On 25/01/09 20:41, Szymon Guz wrote:
> Hi,
> is there any way to have some kind of case insensitive iabbrev to have
> it like this:
>
> iabbrev integer INTEGER
>
> so all words like these:
>
> integER
> Integer
> INTeger
>
> will be changed into INTEGER?
>
> szymon
AFAIK, there isn't, unless you want to go to the trouble of generating a
distinct iabbrev for each of the possible 2^(len({lhs})) - 1 changes.
The generation of all these can be done automatically, as follows (which
needs +float compiled-in).
if has('float')
function GenerateUpCaseAbbbrev(word)
let l = strlen(a:word)
let n = float2nr(pow(2,l)) " number of iterations
let i = 1
while i < n
let from = ""
let j = 0
let k = 1 " 2^j
while j < l
if (i/k) % 2 " i/k is odd
" IOW the (j+1)th bit from right is set
let from .= tolower(a:word[j])
else
let from .= toupper(a:word[j])
endif
let j += 1
let k += k
endwhile
exe 'iabbrev' from toupper(a:word)
let i += 1
endwhile
endfunction
endif
I didn't test this, I wrote it as a kind of exercise in logic. I suppose
you will probably not want to use it. If you still want to, in the case
of the example you mentioned you would write
call GenerateUpCaseAbbrev('integer')
somewhere after the above snippet.
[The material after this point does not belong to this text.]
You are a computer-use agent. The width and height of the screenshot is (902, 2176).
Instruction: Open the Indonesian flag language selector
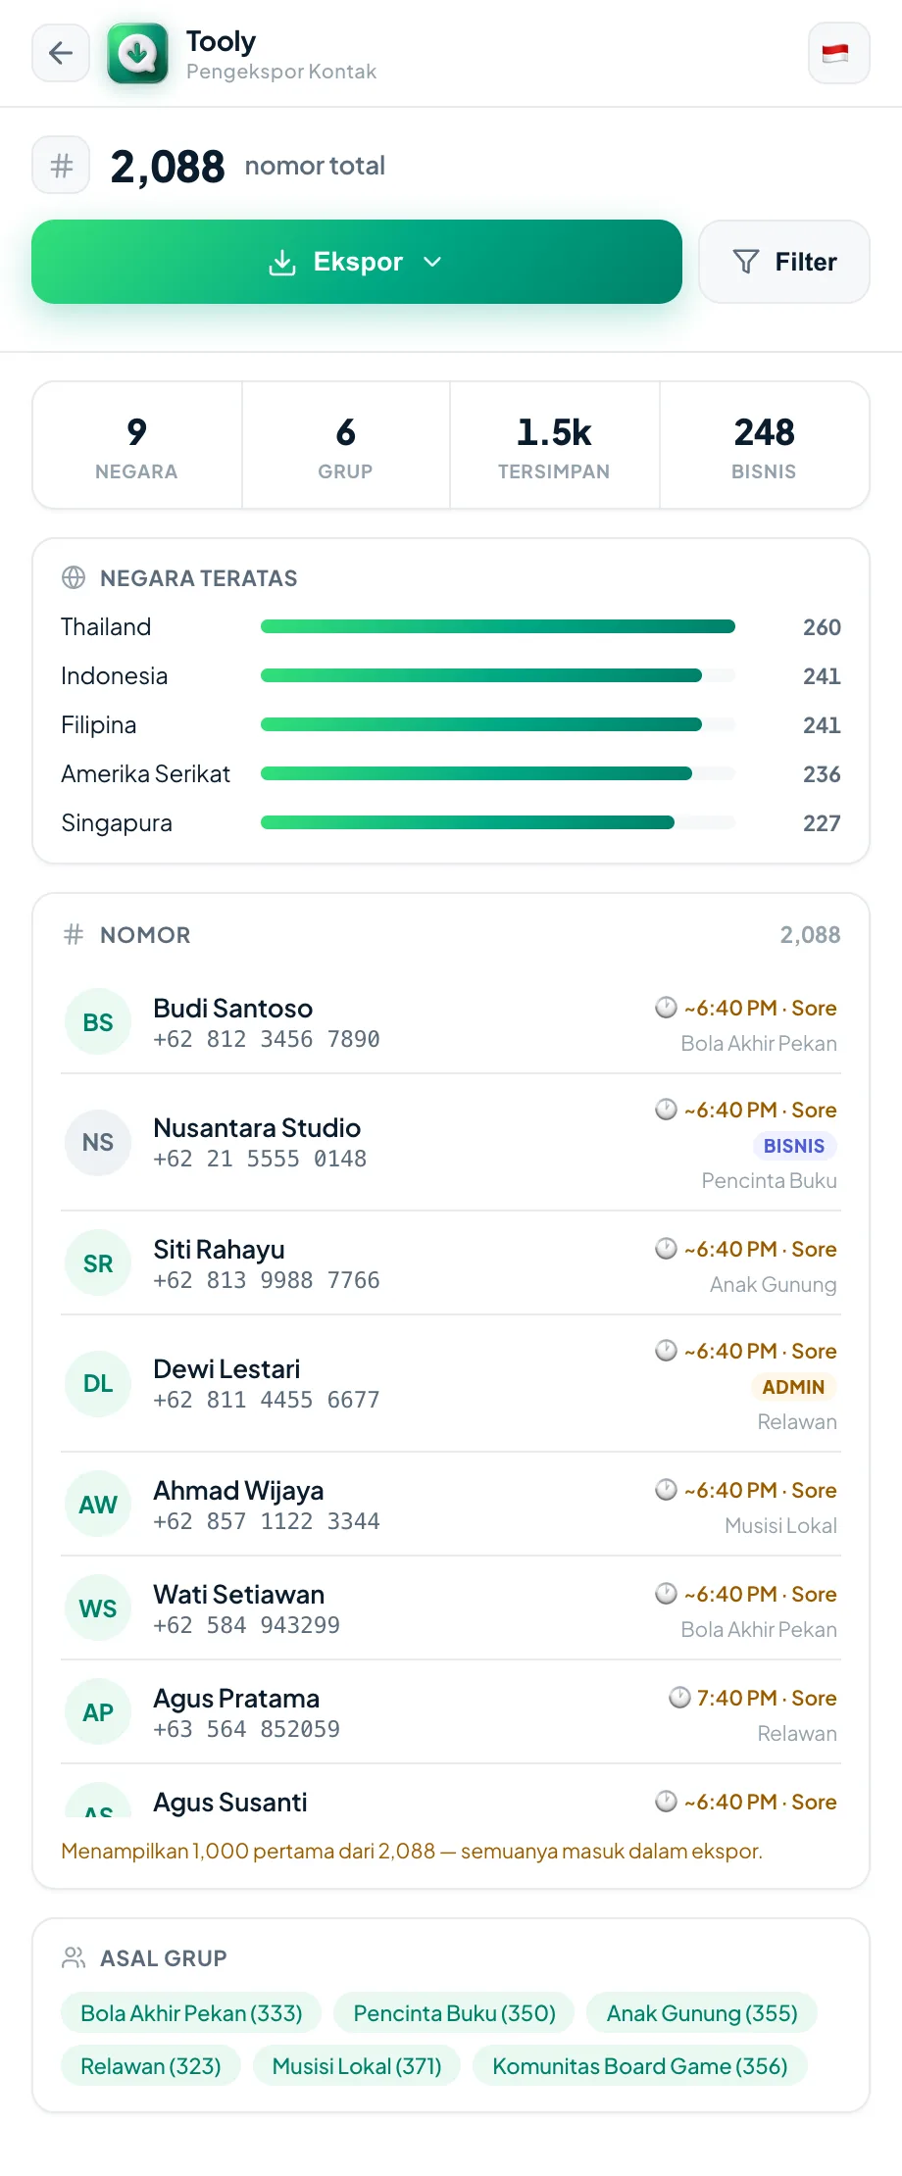click(x=838, y=53)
To check it, run it (it may be slow,
the inner loop is executed 7 * (2^7 - 1) = 889 times), type
:iabbrev
then duck while Vim throws at you the 127 abbreviations generated (127
and not 128 because I don't abbreviate INTEGER to itself).
The above doesn't check that the function argument is in fact a word
suitable as the {lhs} of an abbreviation, and it assumes (but doesn't
check) that only single-byte characters are used. Correcting these, if
desired, is left as an exercise to the student.
Best regards,
Tony.
--
Power, n:
The only narcotic regulated by the SEC instead of the FDA.